--- begin Records provided ---
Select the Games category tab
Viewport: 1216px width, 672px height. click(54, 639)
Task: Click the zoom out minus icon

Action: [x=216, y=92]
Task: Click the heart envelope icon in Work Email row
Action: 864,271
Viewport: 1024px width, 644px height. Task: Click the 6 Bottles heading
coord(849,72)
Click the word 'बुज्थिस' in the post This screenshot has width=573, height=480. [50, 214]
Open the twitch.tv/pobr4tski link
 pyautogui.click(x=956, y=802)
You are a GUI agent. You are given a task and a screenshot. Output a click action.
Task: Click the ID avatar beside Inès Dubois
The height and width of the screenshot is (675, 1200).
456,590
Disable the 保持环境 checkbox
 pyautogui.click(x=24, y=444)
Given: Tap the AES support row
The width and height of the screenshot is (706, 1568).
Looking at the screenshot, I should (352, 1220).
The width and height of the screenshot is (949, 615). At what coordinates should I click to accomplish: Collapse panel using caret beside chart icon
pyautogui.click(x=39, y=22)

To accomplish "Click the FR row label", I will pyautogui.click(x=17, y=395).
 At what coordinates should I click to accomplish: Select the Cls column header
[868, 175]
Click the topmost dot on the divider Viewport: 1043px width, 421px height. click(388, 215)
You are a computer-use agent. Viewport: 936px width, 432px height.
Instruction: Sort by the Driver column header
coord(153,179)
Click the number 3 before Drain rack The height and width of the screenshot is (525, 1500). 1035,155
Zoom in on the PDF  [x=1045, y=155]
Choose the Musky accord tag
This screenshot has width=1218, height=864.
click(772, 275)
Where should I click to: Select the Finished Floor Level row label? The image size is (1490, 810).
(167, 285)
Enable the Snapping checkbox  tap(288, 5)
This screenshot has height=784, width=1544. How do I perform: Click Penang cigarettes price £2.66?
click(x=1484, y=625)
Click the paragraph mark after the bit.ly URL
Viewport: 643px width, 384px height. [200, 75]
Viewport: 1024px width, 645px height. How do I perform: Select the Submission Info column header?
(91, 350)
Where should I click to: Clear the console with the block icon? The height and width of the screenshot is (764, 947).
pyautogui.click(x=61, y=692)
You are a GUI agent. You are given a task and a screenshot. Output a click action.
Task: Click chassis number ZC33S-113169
--- end Records provided ---
Copy out the records from the line that contains "Viewport: 1024px width, 644px" through the line that contains "Looking at the", keeping every character unchanged and including both of those lines.

Viewport: 1024px width, 644px height. Task: Click the 6 Bottles heading
coord(849,72)
Click the word 'बुज्थिस' in the post This screenshot has width=573, height=480. [50, 214]
Open the twitch.tv/pobr4tski link
 pyautogui.click(x=956, y=802)
You are a GUI agent. You are given a task and a screenshot. Output a click action.
Task: Click the ID avatar beside Inès Dubois
The height and width of the screenshot is (675, 1200).
456,590
Disable the 保持环境 checkbox
 pyautogui.click(x=24, y=444)
Given: Tap the AES support row
The width and height of the screenshot is (706, 1568).
Looking at the screenshot, I should (352, 1220).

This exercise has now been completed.